• **EXTRACTED ENTRIES**

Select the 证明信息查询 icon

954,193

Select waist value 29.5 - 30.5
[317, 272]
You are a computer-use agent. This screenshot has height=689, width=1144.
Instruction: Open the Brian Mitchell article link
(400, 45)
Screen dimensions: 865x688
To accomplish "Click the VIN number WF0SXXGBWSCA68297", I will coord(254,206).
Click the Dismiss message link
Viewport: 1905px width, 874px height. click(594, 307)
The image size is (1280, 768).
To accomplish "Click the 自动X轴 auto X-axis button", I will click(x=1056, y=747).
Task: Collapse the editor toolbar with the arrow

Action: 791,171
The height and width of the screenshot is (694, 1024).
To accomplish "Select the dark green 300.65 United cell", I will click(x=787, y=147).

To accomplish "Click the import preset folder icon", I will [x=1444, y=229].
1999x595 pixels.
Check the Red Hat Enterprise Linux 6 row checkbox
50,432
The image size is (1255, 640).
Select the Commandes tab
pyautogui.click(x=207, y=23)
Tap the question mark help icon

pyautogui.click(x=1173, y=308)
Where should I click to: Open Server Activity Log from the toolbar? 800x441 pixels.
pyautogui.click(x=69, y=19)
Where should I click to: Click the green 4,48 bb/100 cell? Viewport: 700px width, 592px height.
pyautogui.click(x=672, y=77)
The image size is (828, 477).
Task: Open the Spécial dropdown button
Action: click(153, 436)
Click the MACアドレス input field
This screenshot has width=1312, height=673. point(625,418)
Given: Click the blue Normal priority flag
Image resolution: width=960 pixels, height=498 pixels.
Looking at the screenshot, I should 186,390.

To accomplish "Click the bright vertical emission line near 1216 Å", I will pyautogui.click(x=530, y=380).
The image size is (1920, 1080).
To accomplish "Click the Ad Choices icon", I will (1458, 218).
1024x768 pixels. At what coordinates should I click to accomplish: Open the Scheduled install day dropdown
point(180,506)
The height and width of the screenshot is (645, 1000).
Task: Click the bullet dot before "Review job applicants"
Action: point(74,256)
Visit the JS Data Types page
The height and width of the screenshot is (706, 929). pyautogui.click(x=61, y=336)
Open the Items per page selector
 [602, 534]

• **WHAT IS NEEDED**
Copy every record once more, exactly as given.

• **THE ANSWER**
Select the 证明信息查询 icon

954,193

Select waist value 29.5 - 30.5
[317, 272]
You are a computer-use agent. This screenshot has height=689, width=1144.
Instruction: Open the Brian Mitchell article link
(400, 45)
Screen dimensions: 865x688
To accomplish "Click the VIN number WF0SXXGBWSCA68297", I will coord(254,206).
Click the Dismiss message link
Viewport: 1905px width, 874px height. click(594, 307)
The image size is (1280, 768).
To accomplish "Click the 自动X轴 auto X-axis button", I will click(x=1056, y=747).
Task: Collapse the editor toolbar with the arrow

Action: 791,171
The height and width of the screenshot is (694, 1024).
To accomplish "Select the dark green 300.65 United cell", I will click(x=787, y=147).

To accomplish "Click the import preset folder icon", I will [x=1444, y=229].
1999x595 pixels.
Check the Red Hat Enterprise Linux 6 row checkbox
50,432
The image size is (1255, 640).
Select the Commandes tab
pyautogui.click(x=207, y=23)
Tap the question mark help icon

pyautogui.click(x=1173, y=308)
Where should I click to: Open Server Activity Log from the toolbar? 800x441 pixels.
pyautogui.click(x=69, y=19)
Where should I click to: Click the green 4,48 bb/100 cell? Viewport: 700px width, 592px height.
pyautogui.click(x=672, y=77)
The image size is (828, 477).
Task: Open the Spécial dropdown button
Action: click(153, 436)
Click the MACアドレス input field
This screenshot has width=1312, height=673. point(625,418)
Given: Click the blue Normal priority flag
Image resolution: width=960 pixels, height=498 pixels.
Looking at the screenshot, I should 186,390.

To accomplish "Click the bright vertical emission line near 1216 Å", I will pyautogui.click(x=530, y=380).
The image size is (1920, 1080).
To accomplish "Click the Ad Choices icon", I will (1458, 218).
1024x768 pixels. At what coordinates should I click to accomplish: Open the Scheduled install day dropdown
point(180,506)
The height and width of the screenshot is (645, 1000).
Task: Click the bullet dot before "Review job applicants"
Action: point(74,256)
Visit the JS Data Types page
The height and width of the screenshot is (706, 929). pyautogui.click(x=61, y=336)
Open the Items per page selector
 [602, 534]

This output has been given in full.